С одной стороны, это было следствием естественного стремления родителей продлить «неземное наслаждение», доставляемое елкой своим детям, а с другой — им хотелось похвалиться перед чужими взрослыми и детьми красотой своего дерева, богатством его убранства, приготовленными подарками, угощением.
Хозяева старались изо всех сил, чтобы «елка выходила на славу», — это было делом чести. На таких праздниках, получивших название детских елок, помимо младшего поколения всегда присутствовали и взрослые: родители или сопровождавшие детей старшие.
Приглашали также детей гувернанток, учителей, прислуги. Со временем начали устраиваться праздники елки и для взрослых, на которые родители уезжали одни, без детей.
Первая публичная елка была организована в 1852 году в петербургском Екатерингофском вокзале, возведенном в 1823 году в Екатерингофском загородном саду.
Установленная в зале вокзала огромная ель «одной стороной… прилегала к стене, а другая была разукрашена лоскутами разноцветной бумаги». Вслед за нею публичные елки начали устраивать в дворянских, офицерских и купеческих собраниях, клубах, театрах и других местах.
Москва не отставала от невской столицы: с начала 1850-х годов праздники елки в зале Благородного московского собрания также стали ежегодными.

====================

## КОРОТКОЕ ЗАДАНИЕ
Продолжите приведенный выше текст об истории праздников елки в России, начав сразу после его последнего предложения.

====================

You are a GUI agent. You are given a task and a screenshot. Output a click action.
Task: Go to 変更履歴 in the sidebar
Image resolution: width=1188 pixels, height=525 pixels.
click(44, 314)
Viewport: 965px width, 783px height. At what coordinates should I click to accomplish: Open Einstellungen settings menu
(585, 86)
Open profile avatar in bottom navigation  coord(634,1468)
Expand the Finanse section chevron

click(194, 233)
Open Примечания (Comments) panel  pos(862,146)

====================

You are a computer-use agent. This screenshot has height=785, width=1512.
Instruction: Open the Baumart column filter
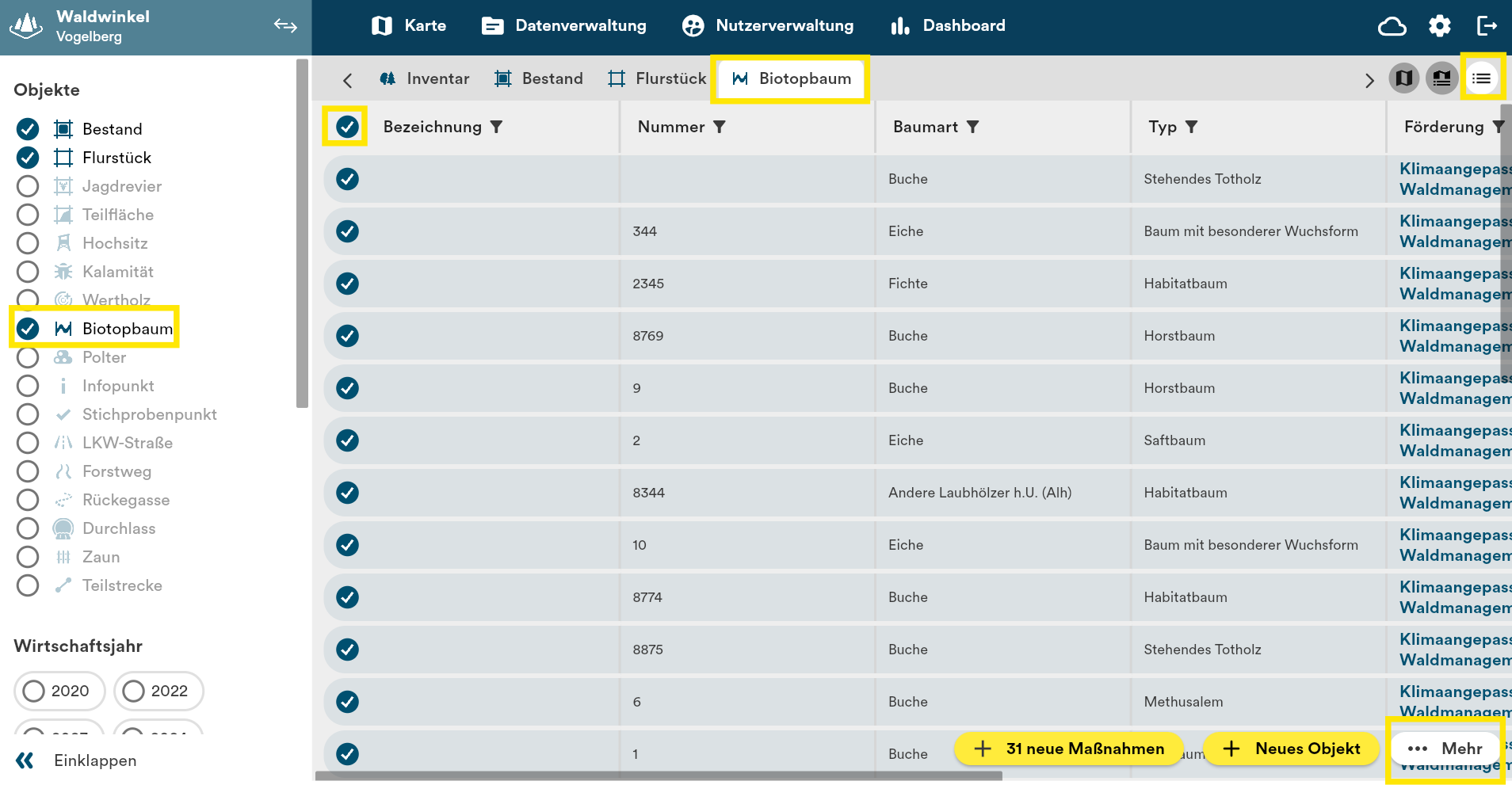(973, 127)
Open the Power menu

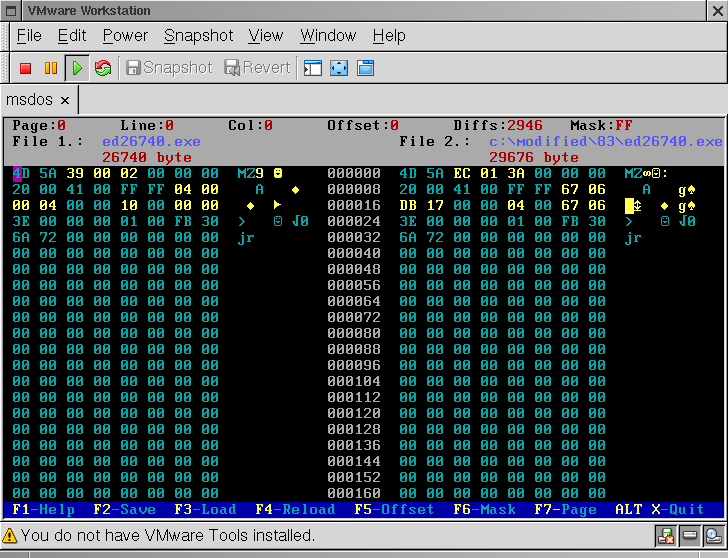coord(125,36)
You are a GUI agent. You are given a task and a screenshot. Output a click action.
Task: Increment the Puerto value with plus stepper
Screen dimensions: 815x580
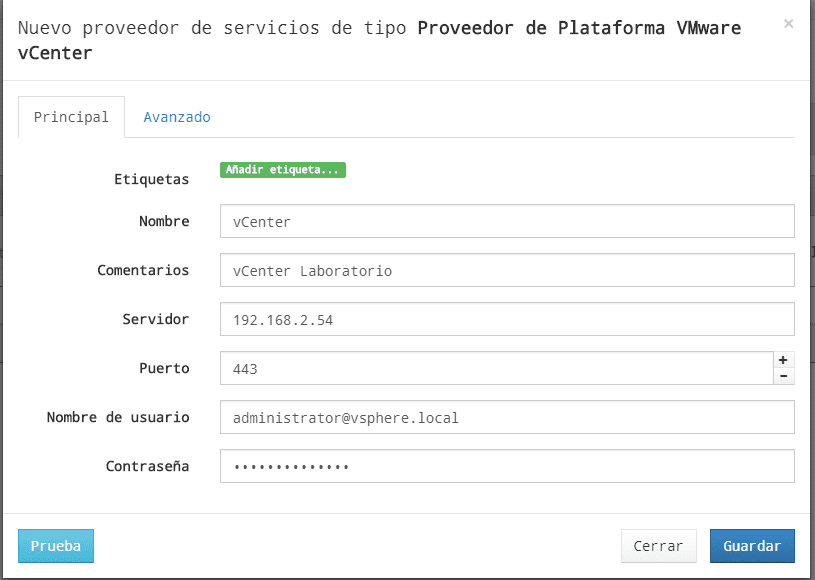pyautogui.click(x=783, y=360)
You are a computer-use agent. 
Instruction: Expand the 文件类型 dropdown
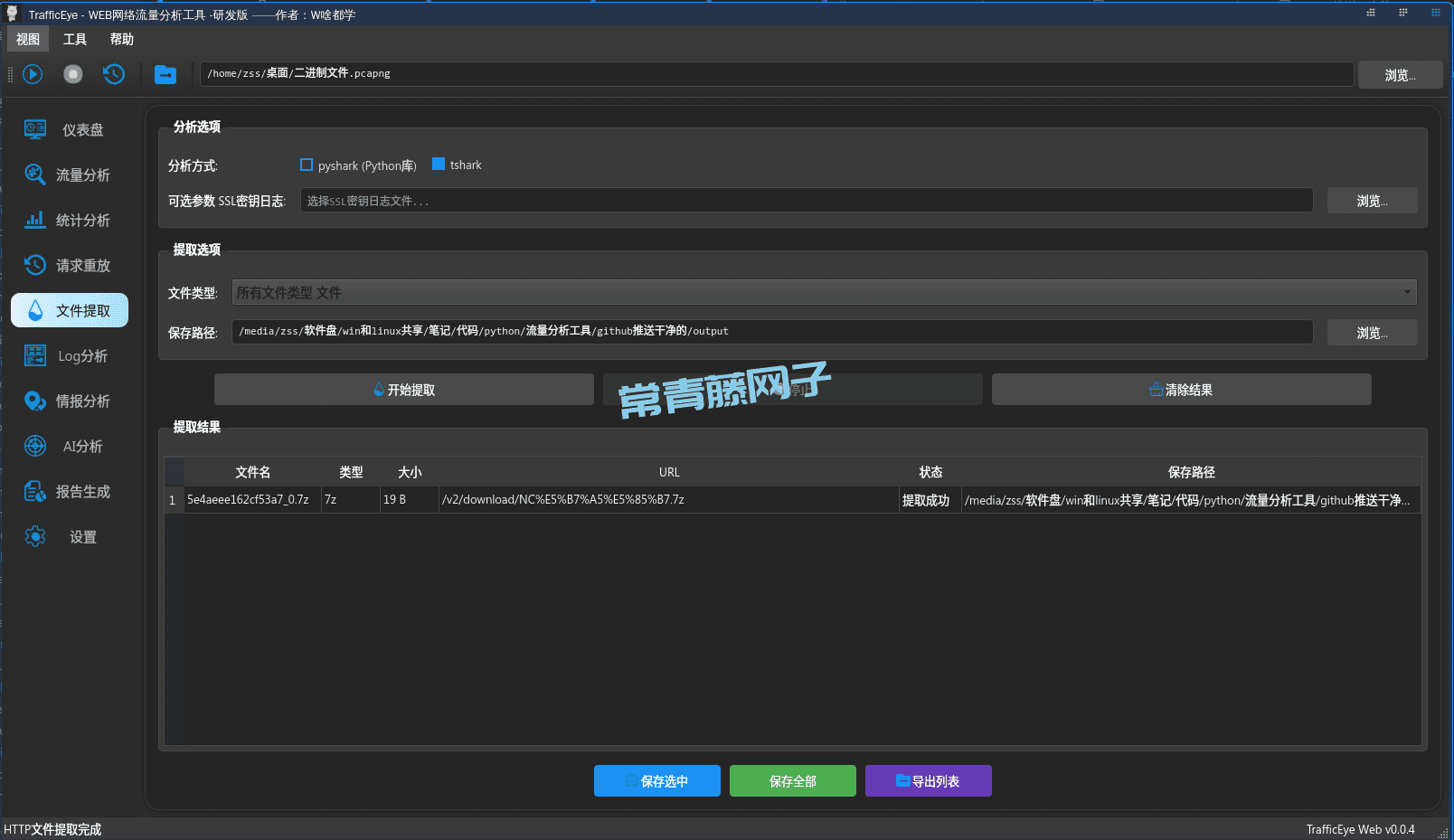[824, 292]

====================

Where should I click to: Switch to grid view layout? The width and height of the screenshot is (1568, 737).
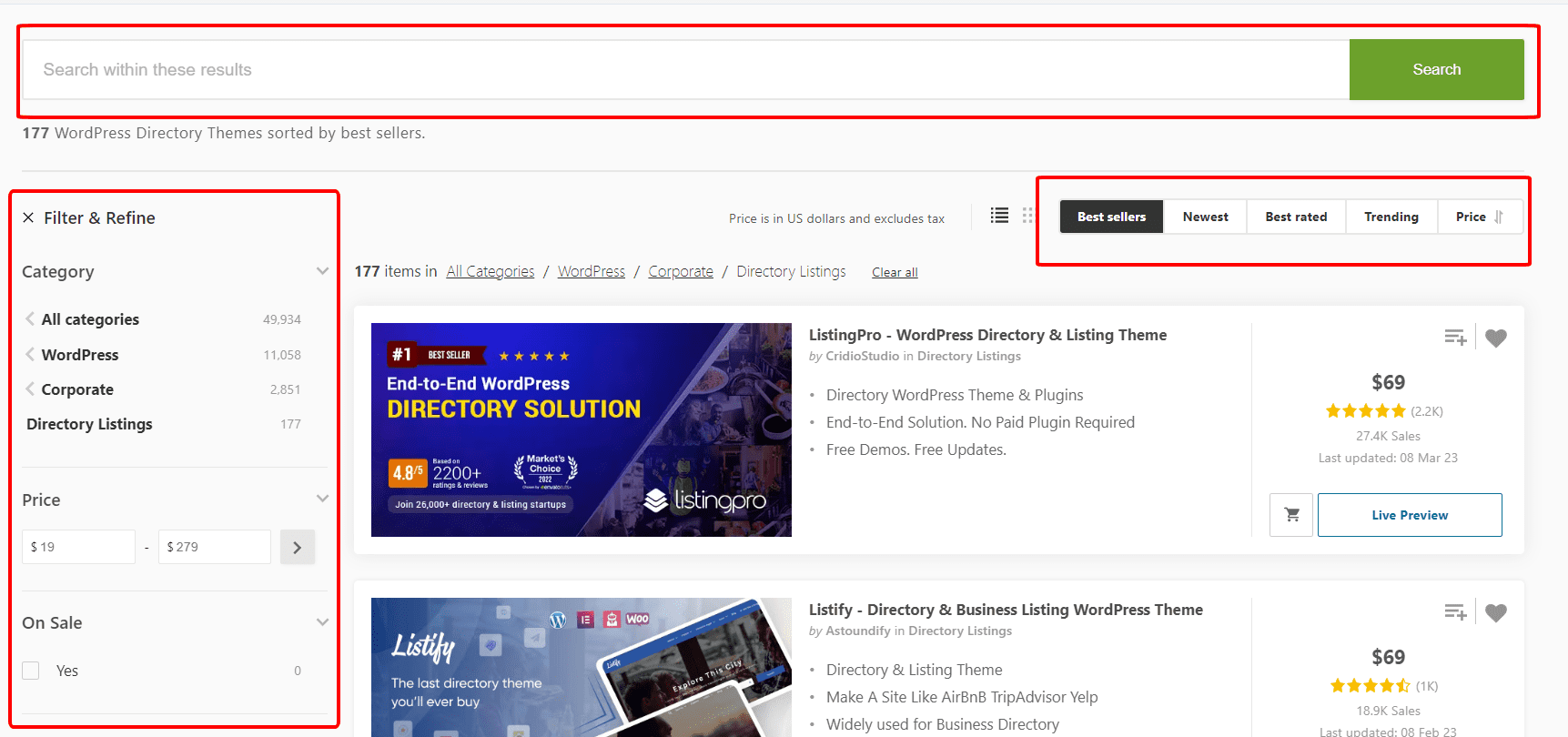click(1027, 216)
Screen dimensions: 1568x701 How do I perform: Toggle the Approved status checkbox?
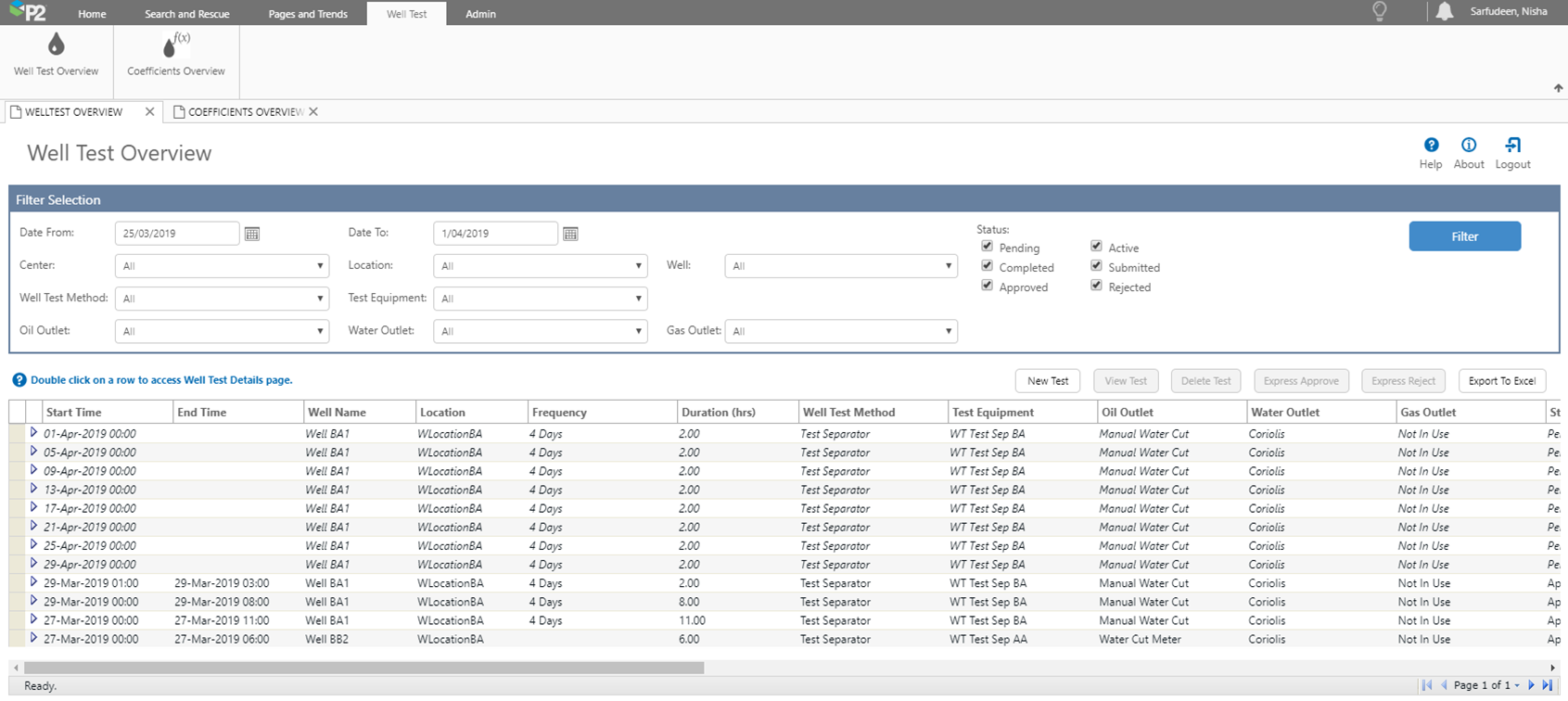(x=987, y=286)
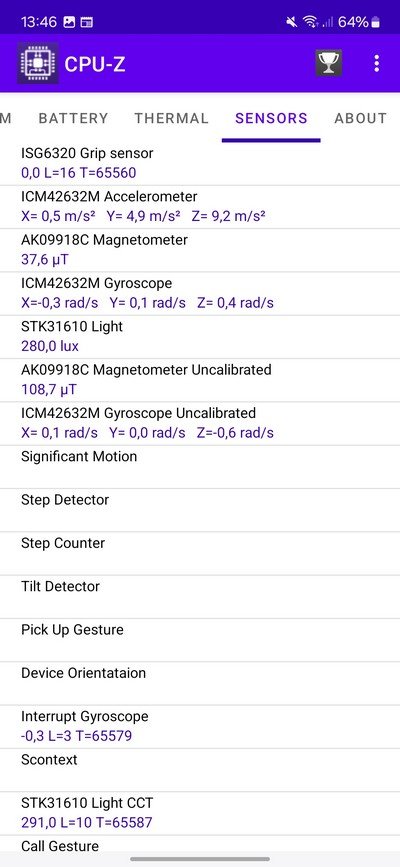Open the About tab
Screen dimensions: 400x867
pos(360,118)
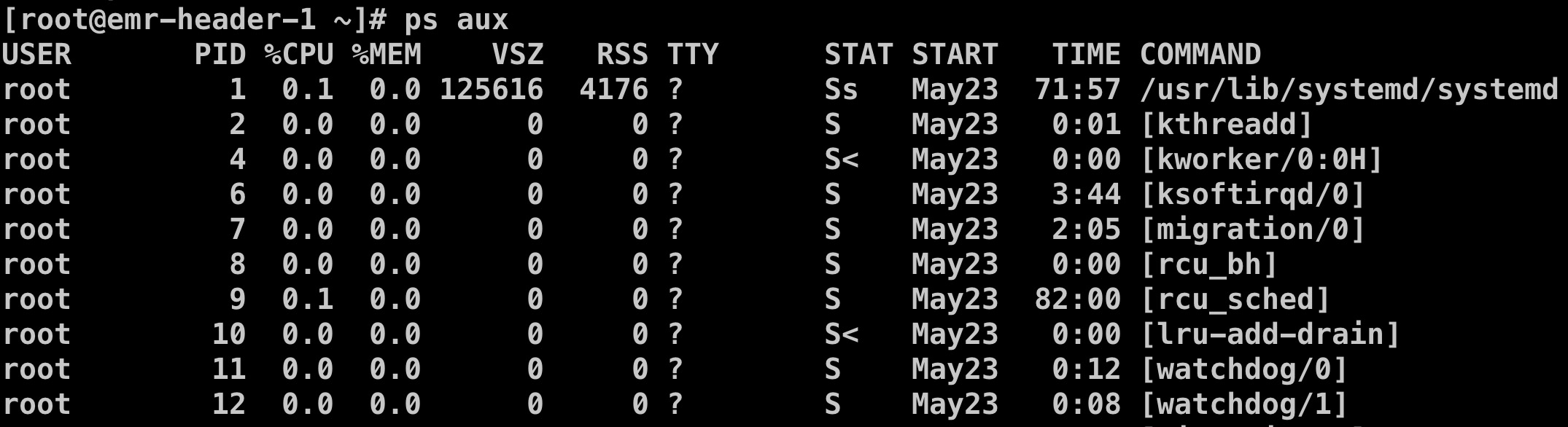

====================

## ОТВЕТ НА ЗАДАНИЕ
Елки для взрослых мало чем отличались от традиционных святочных вечеров, балов, маскарадов, получивших распространение еще с XVIII века, а разукрашенное дерево сделалось просто модной и со временем обязательной деталью праздничного убранства залы.
В романе «Доктор Живаго» Борис Пастернак пишет:
«С незапамятных времен елки у Свентицких устраивались по такому образцу. В десять, когда разъезжалась детвора, зажигали вторую для молодежи и взрослых и веселились до утра. Только пожилые всю ночь резались в карты в трехстенной помпейской гостиной, которая была продолжением зала…
На рассвете ужинали всем обществом… Мимо жаркой дышащей елки, опоясанной в несколько рядов струящимся сиянием, шурша платьями и наступая друг другу на ноги, двигалась черная стена прогуливающихся и разговаривающих, не занятых танцами. Внутри круга бешено вертелись танцующие».
Полемика вокруг елки
Несмотря на все возрастающую популярность елки в России, отношение к ней с самого начала не отличалось полным единодушием. Приверженцы русской старины видели в елке очередное западное новшество, посягающее на национальную самобытность.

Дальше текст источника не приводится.